Year: Team; Games; Passing; Rushing; Sacks; Fumbles
GP: GS; Record; Cmp; Att; Pct; Yds; Avg; TD; Int; Rtg; Att; Yds; Avg; TD; Sck; SckY; Fum; Lost
1999: GB; 0; 0; –; DNP
2000: NO; 8; 5; 3–2; 113; 194; 58.2; 1,514; 7.8; 9; 6; 85.7; 41; 170; 4.1; 2; 15; 94; 4; 1
2001: NO; 16; 16; 7–9; 312; 558; 55.9; 3,832; 6.9; 26; 22; 76.4; 80; 358; 4.5; 1; 50; 330; 13; 2
2002: NO; 16; 16; 9–7; 283; 528; 53.6; 3,572; 6.8; 27; 15; 80.1; 62; 253; 4.1; 2; 36; 236; 11; 5
2003: NO; 16; 16; 8–8; 306; 518; 59.1; 3,546; 6.8; 24; 8; 88.8; 54; 175; 3.2; 2; 34; 195; 14; 11
2004: NO; 16; 16; 8–8; 309; 542; 57.0; 3,810; 7.0; 21; 16; 79.5; 58; 173; 3.0; 4; 41; 223; 13; 2
2005: NO; 13; 13; 3–10; 240; 431; 55.7; 2,882; 6.7; 13; 17; 70.0; 45; 281; 6.2; 2; 33; 202; 4; 2
2006: OAK; 8; 8; 0–8; 110; 192; 57.3; 1,105; 5.8; 3; 8; 61.7; 22; 124; 5.6; 0; 26; 174; 5; 3
Total: 93; 90; 38–52; 1,673; 2,963; 56.5; 20,261; 6.8; 123; 92; 78.5; 362; 1,534; 4.2; 13; 235; 1,454; 64; 26

===College===

| Year | Team | Passing |  |  |  |  |  | Rushing |  |  |
| Cmp | Att | Yds | TD | Int | Rtg | Att | Yds | TD |
| 1995 | Virginia | 0 | 2 | 0 | 0 | 1 | -100.0 | 0 | 0 | 0 |
| 1996 | Virginia | 37 | 89 | 517 | 1 | 7 | 78.3 | 30 | 65 | 4 |
| 1997 | Virginia | 164 | 270 | 2,282 | 20 | 7 | 151.0 | 85 | 255 | 5 |
| 1998 | Virginia | 168 | 322 | 2,545 | 15 | 10 | 127.7 | 97 | 320 | 6 |
| Total |  | 369 | 683 | 5,344 | 36 | 25 | 129.8 | 212 | 640 | 14 |

==Post-playing career==
After his NFL career, Brooks went into property development. In the summer of 2008, work began on his first project, Burlington Woods, an upscale subdivision located on 17 acre in James City County, Virginia. Brooks oversaw the project through its completion, and Ryan Homes took over the construction phase.

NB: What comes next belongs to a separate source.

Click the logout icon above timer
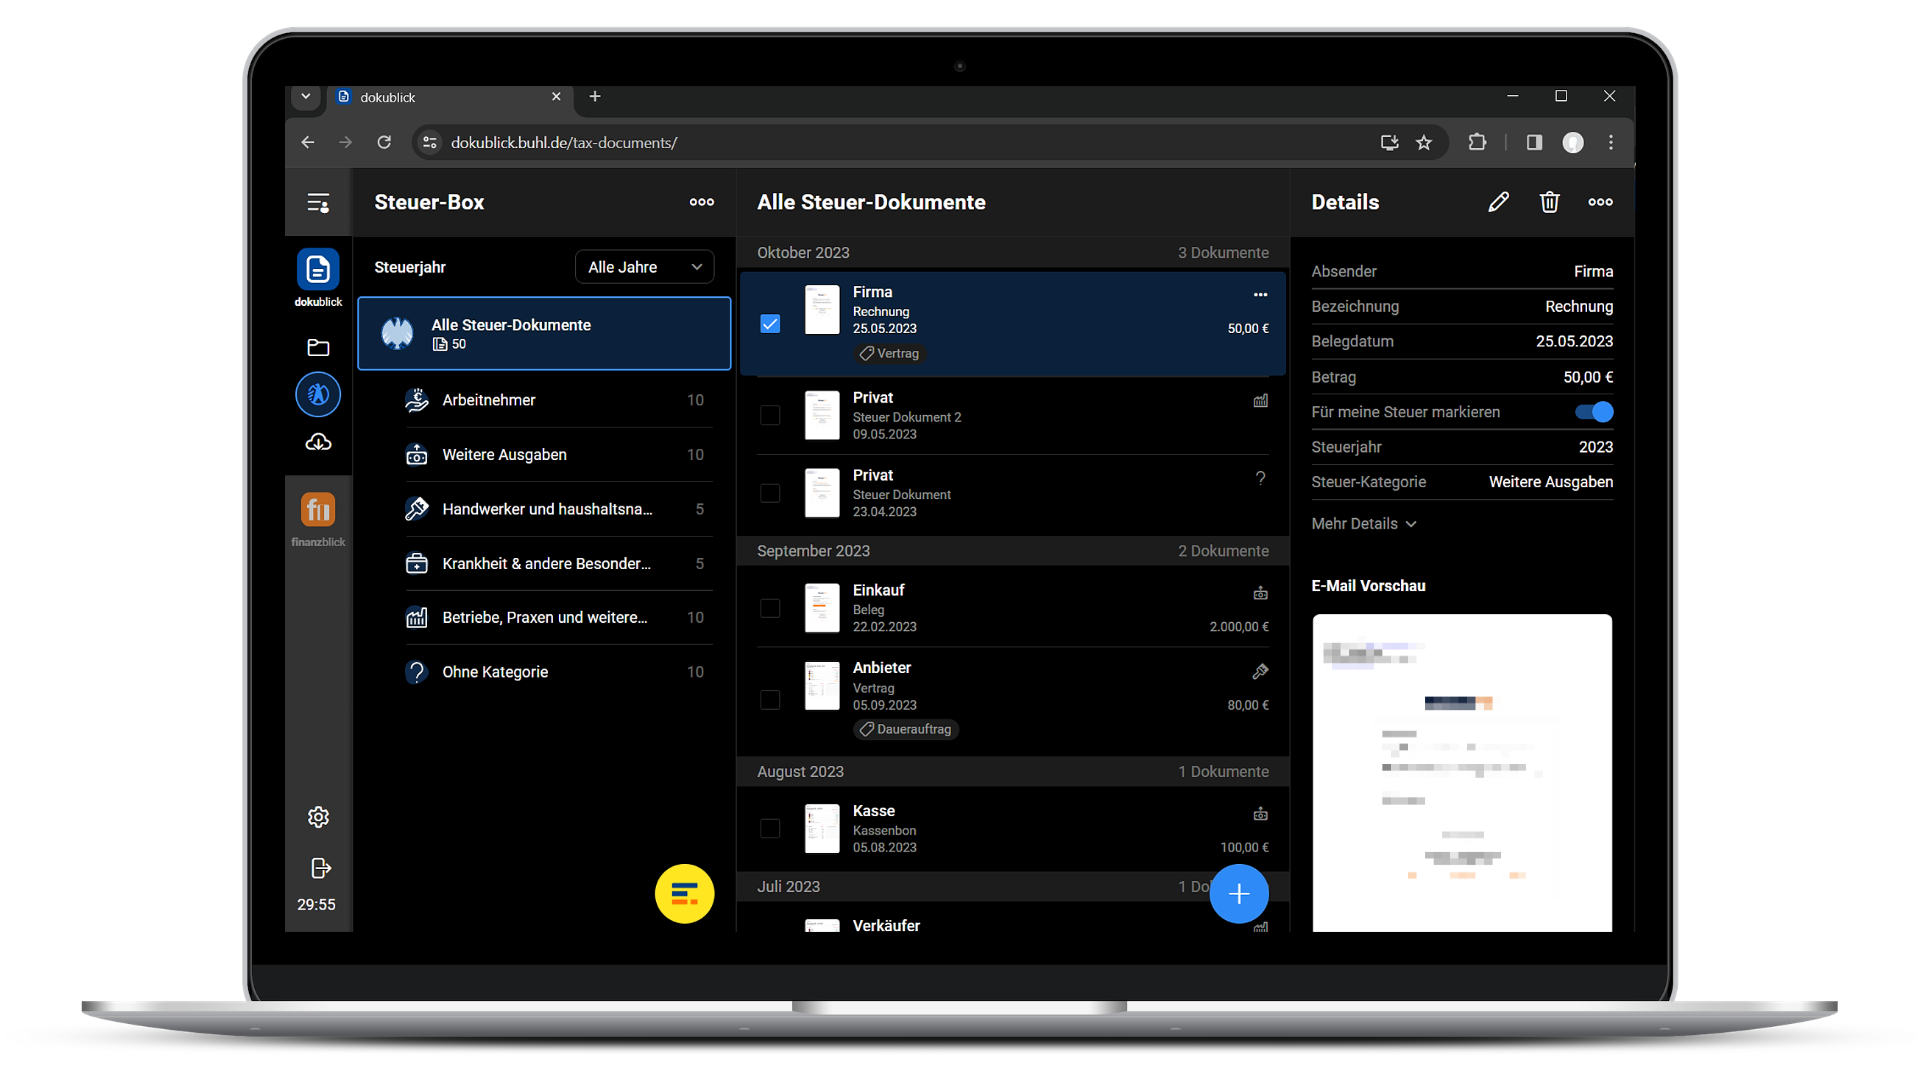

Earlier in 2008, he announced plans to invest in Southeast Commerce Center, a redevelopment project in his hometown of Newport News. In a July 2008 interview, Brooks described plans to redevelop part of downtown Newport News. The multimillion-dollar investment would be a mixed-use development between Jefferson and Terminal avenues and 33rd and 29th streets in the economically depressed East End area., including 190 town houses, a grocery store and retail offerings. Vice Mayor Charles Allen, who has represented the district for 16 years on the Newport News City Council, said that it was "significant that one of our own has taken his resources and other resources to show us that we can do it. It's a good day. It's a good day for our community." Brooks commented, "It's a great opportunity to give back to the community and at the same time let retailers know we don't just have the stigma of being 'bad news,' ... a lot of hard-working, middle-class people that live in the area. I'm just trying to make the area better for them." As of August 2010, the project had not commenced, but was reported to be back on track after negotiations between Brooks and the city council. The project is now known as Brooks Crossing and continues as of 2024.

In 2014, Brooks was inducted into the New Orleans Saints Hall of Fame, along with former teammate John Carney.

==Personal life==
Brooks is the second cousin of Michael and Marcus Vick.